WikiLeaks aims to release documents revealing that Swedish Foreign Minister Carl Bildt is a US spy as part of a "smear campaign" to stop Sweden from extraditing founder Julian Assange to the US, a Swedish daily reported Wednesday.
The whistle-blower website has threatened in an internal memo to publish a so far unknown diplomatic cable "where Foreign Minister Carl Bildt is shown to have been an informant for the US since the 1970s," the Expressen tabloid reported, saying it had seen the WikiLeaks memo.
Bildt "will have to step down. This will be the end of his political career," an unnamed person with access to the unpublished diplomatic cable was quoted as saying.

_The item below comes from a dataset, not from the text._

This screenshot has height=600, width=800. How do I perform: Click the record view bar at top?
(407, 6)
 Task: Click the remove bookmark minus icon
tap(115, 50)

Bildt himself reacted to the report on his official blog Wednesday challenging WikiLeaks to publish "this in their opinion damning report."
"When that happens, this part of their planned 'smear campaign' will quickly fall to shreds," he wrote.

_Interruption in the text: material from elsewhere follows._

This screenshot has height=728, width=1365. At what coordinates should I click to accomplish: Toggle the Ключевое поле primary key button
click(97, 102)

Assange is currently in Britain fighting extradition to Sweden, where he is wanted for questioning on rape and sexual assault allegations. WikiLeaks has long expressed concern if he is sent to Sweden, Stockholm would quickly send him on to the US.

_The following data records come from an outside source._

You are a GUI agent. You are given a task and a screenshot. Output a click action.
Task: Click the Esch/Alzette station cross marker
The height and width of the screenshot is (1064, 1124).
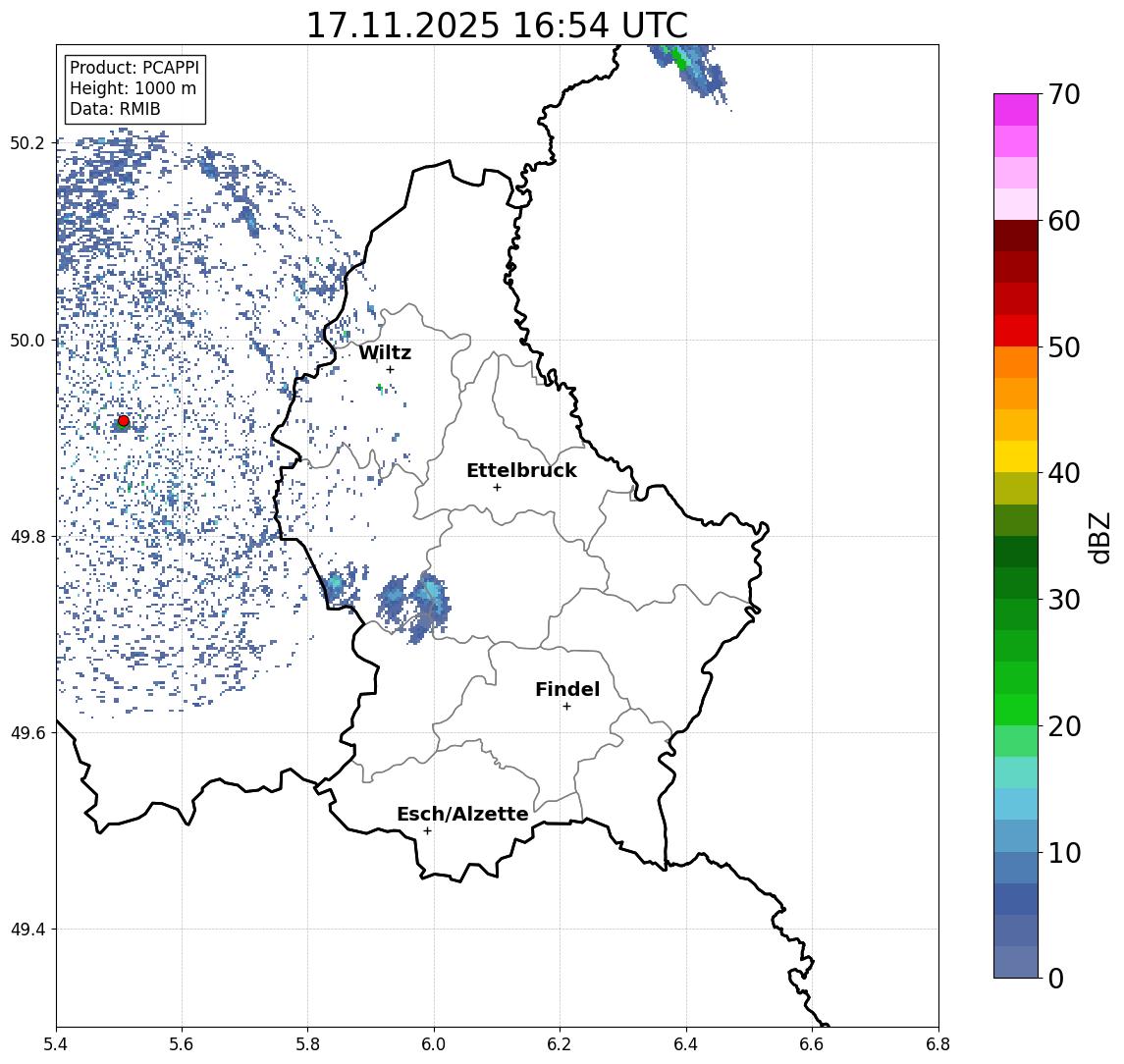pyautogui.click(x=427, y=831)
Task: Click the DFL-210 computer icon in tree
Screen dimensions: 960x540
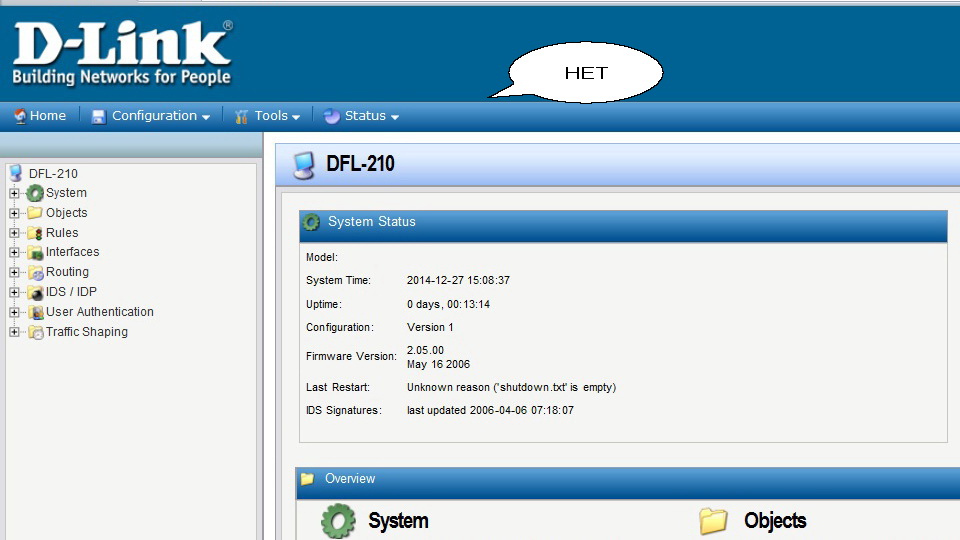Action: 16,173
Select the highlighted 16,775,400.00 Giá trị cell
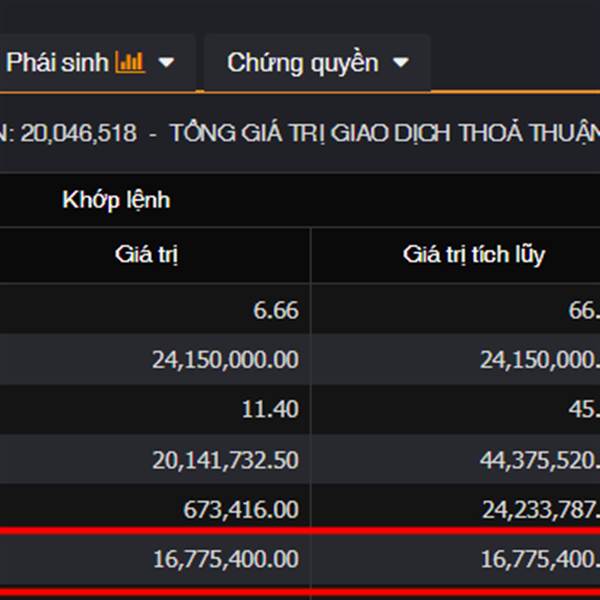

Washington is eager to lay hands on the WikiLeaks founder after the organization's publication of hundreds of thousands of classified US diplomatic files. According to Expressen, the group's "smear campaign" against Sweden would be aimed at blocking Assange's further extradition.
"Julian Assange will most probably be freed from the sex crime suspicions, because that is just a trap," the unnamed person with insight into WikiLeaks told Expressen.
"What Assange is afraid of is that he either will be forced to testify in the trial against the arrested soldier and suspected WikiLeaks source (for the leaked diplomatic cables), or that he himself will be arrested and handed over to a US court to be tried for espionage against the US," he added.